[SOURCE EXCERPT]
# Pipeline (Snakemake + Hydra)

author: Ivan Milovidov

Data

this pipelane uses the titanic dataset It contains information about the passengers on the Titanic

The goal is to train a model to predict whether a Titanic passenger survived . ## Prepare data The data is prepared in two versions, using different scaling(StandartScale and RobustScale)

Models

The models trained within the Pipeline are:

GradientBoosting:

_target_: sklearn.ensemble.GradientBoostingClassifier
random_state: 42
n_estimators: 500
learning_rate: 0.01
max_depth: 2

Random Forest:

_target_: sklearn.ensemble.RandomForestClassifier
n_estimators: 200
max_depth: 200
criterion: "entropy"
min_samples_split: 2
random_state: 42
Model parameters are taken from configs using Hydra

Pipeline

As part of the task, the pipelines were run using a conda virtual environment containing Scikit-learn, etc. packages to train the ML model inside the Snakemake pipelines. The launch command:

‘snakemake –cores 4’

DAG

To build dag launch command:

snakemake --dag | dot -Tsvg > pipeline.svg.

Stage of pipelines

  1. load_data - loading data from kaggle folder
  2. prepare_data - preprocessing dataset with two types of scaling(RobustScaler, StandartScaler)
  3. train_model - fitting models of GradientBoosting and RandomForest with two variants input data

Artifacts

Pipeline trained 2 models with 2 different variants of data preprocessing.

Code of pipelines

Code

Hydra

In pipeline use a Hydra - framework for configuring. In this project use hydra Compose-API(‘workflows/scripts/prepare_data’)

On this stage realized function to read params from config:

def return_config(config_path: str, config: str):
    with initialize(config_path=config_path):
        config = compose(config)
    return config

and setting params from config:

simple_imputer_config = return_config(
        "../../config/preprocessing", config="simpleimputer.yaml"
    )
SimpleImputer(**simple_imputer_config)

[DIRECTIVE]
Print the stretch of the Snakemake and Hydra pipeline page from "# Pipeline (Snakemake" through "scaling(StandartScale and RobustScale)". The rows aren't needed for any of this.

Word and element pointing entries
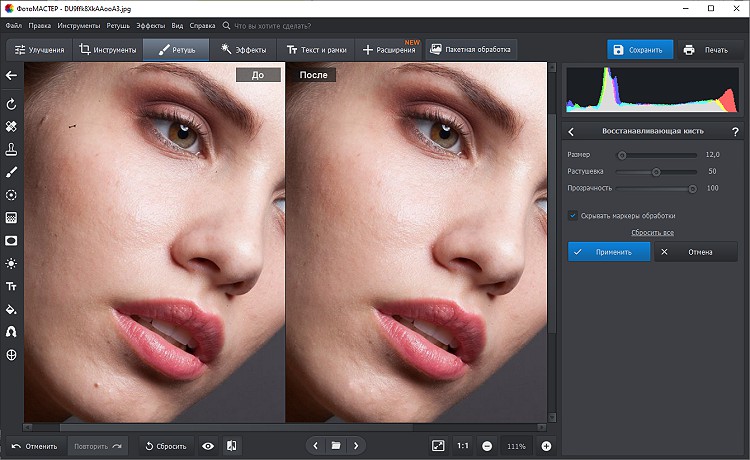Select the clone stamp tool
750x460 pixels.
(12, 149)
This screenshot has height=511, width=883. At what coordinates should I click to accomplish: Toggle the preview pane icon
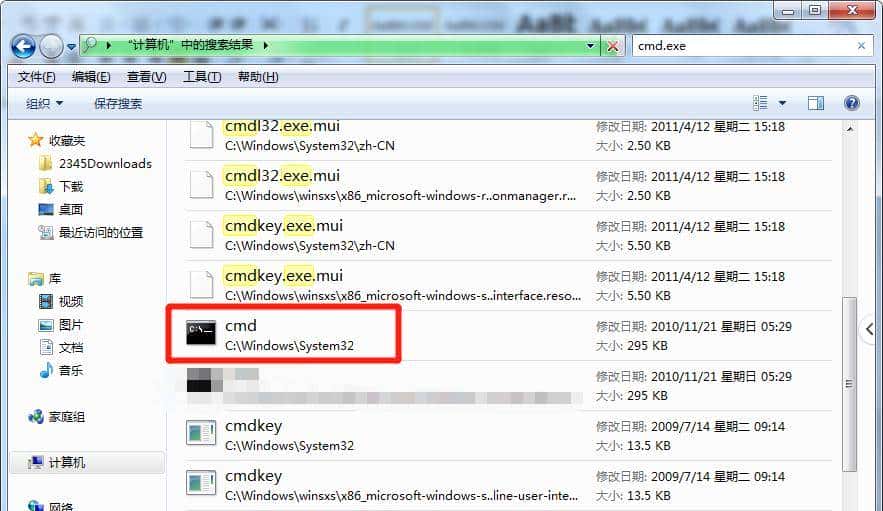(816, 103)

[EXERCISE RESULT]
# Pipeline (Snakemake + Hydra)

author: Ivan Milovidov

Data

this pipelane uses the titanic dataset It contains information about the passengers on the Titanic

The goal is to train a model to predict whether a Titanic passenger survived . ## Prepare data The data is prepared in two versions, using different scaling(StandartScale and RobustScale)